Skip to main content
. 2010 Sep 29;11(9):R96. doi: 10.1186/gb-2010-11-9-r96

Figure 6.

Figure 6

Conserved motility modules active in all three organisms and motility assays. (a) We show a schematic of the flagellar apparatus for B. subtilis showing the location of 26 flagellar proteins, two motor proteins (MotA and MotB) and two transcriptional regulators (FlgM and SigD) (using gene names from B. subtilis). (b) The left panel shows the presence (blue)/absence (white) of the corresponding genes in the genomes of B. anthracis Sterne (BAS), B. cereus ATCC 14579 (BC), L. monocytogenes EGD-e (LMO) and B. subtilis 168 (BSU). In B. anthracis Sterne, motB, fliM, fliF, and flgL are represented by two colors indicating a gene coding for a truncated protein due to a frameshift mutation that introduces a premature stop codon.

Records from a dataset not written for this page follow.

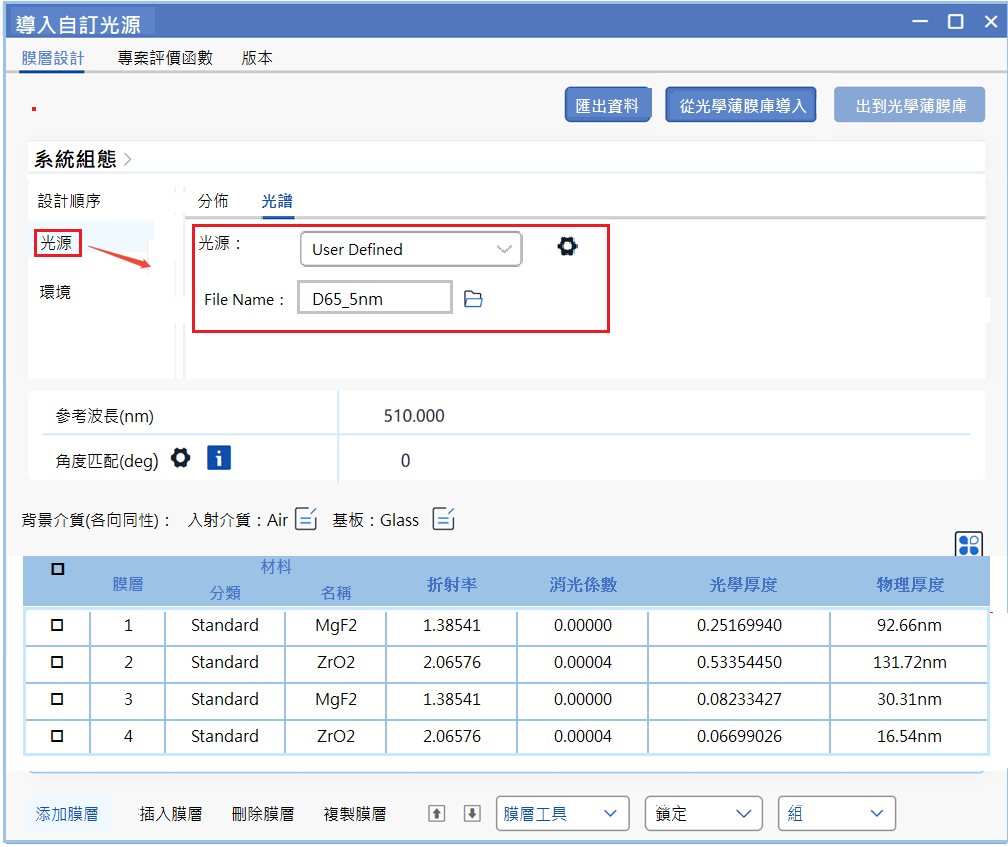Click the File Name field showing D65_5nm

tap(375, 298)
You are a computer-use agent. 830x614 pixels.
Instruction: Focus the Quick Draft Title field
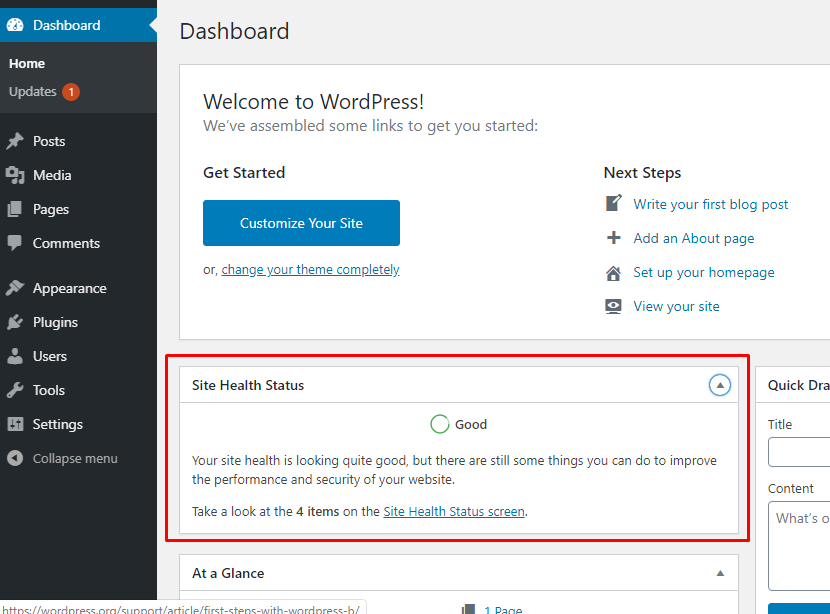(799, 452)
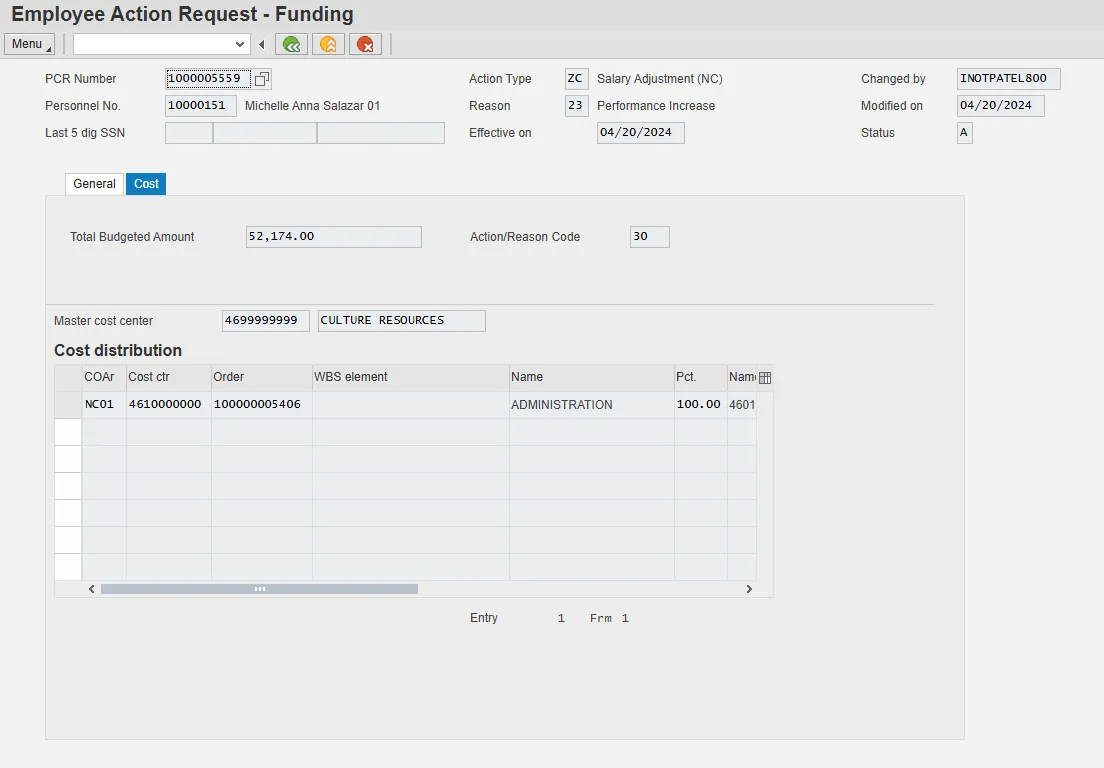The width and height of the screenshot is (1104, 768).
Task: Click the red Cancel icon
Action: tap(365, 44)
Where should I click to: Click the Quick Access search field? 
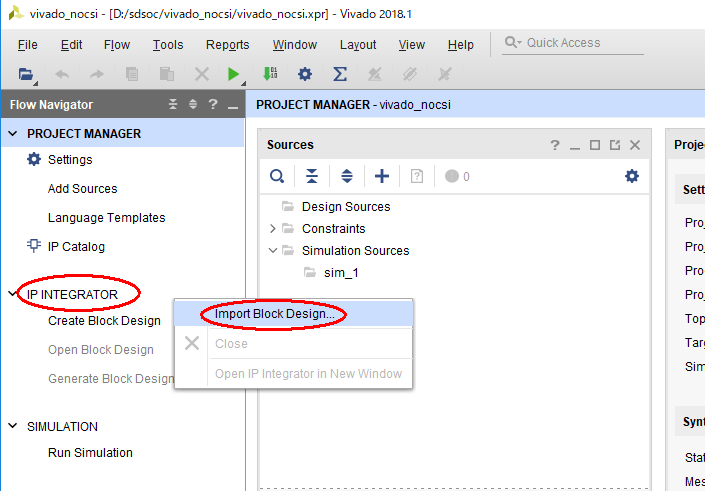pyautogui.click(x=575, y=43)
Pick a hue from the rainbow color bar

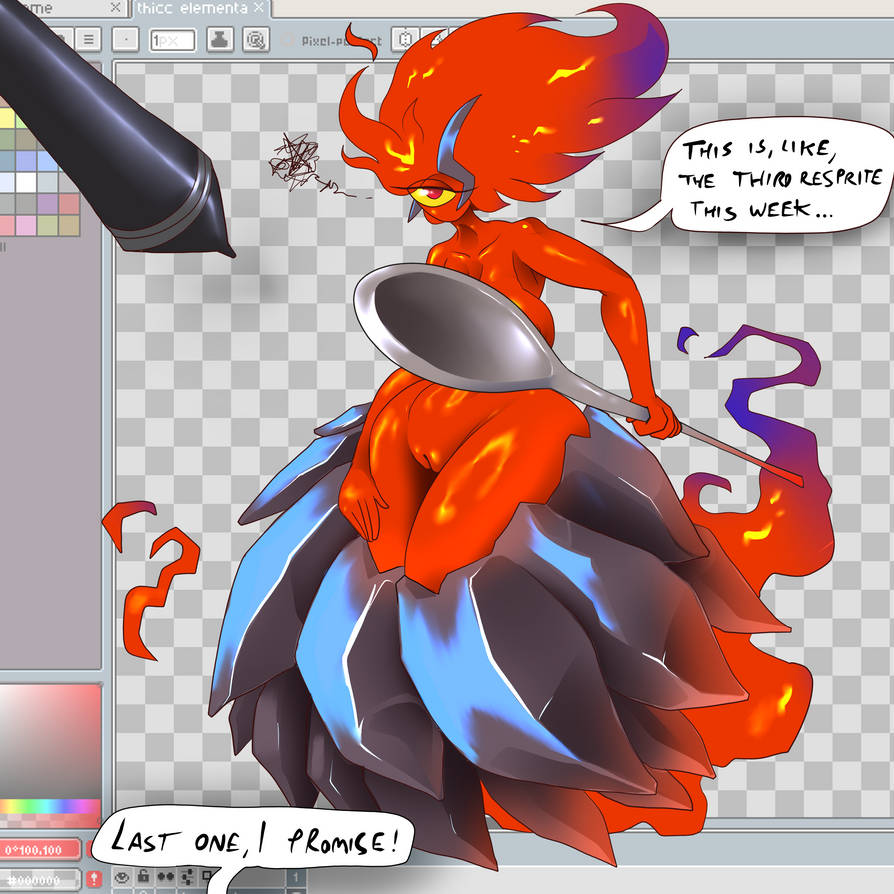50,806
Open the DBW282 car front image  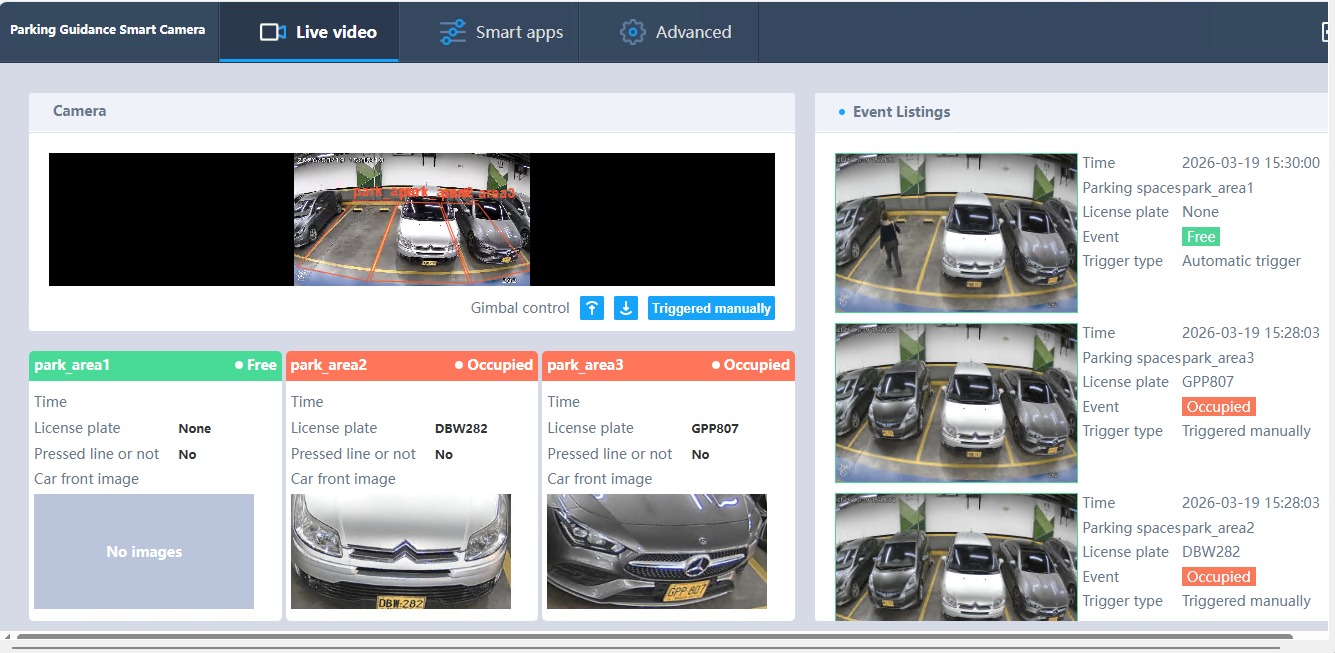point(400,551)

The right panel shows the gene presence in the main flagellar bicluster resulting from each of the three pairwise multi-species biclusterings. Indicated are genes of the flagellar apparatus - included in the bicluster core (red), in the elaboration of the bicluster (orange), and not included in the bicluster (gray). B. subtilis and L. monocytogenes are both known to be flagellated and motile. B. anthracis Sterne is non-motile, but our results indicate a bicluster enriched for genes involved in flagellar biosynthesis. (c) Swimming motility was assayed on 0.3% agar plates for B. cereus ATCC 14579, B. anthracis Sterne, B. subtilis PY79, and B. subtilis PY79 ΔmotAB::tet (strain DS219). B. cereus and B. subtilis are motile [51,68]. A deletion of motAB in B. subtilis impairs motility [69,91]. The assay shows that B. anthracis Sterne is not motile under the conditions tested.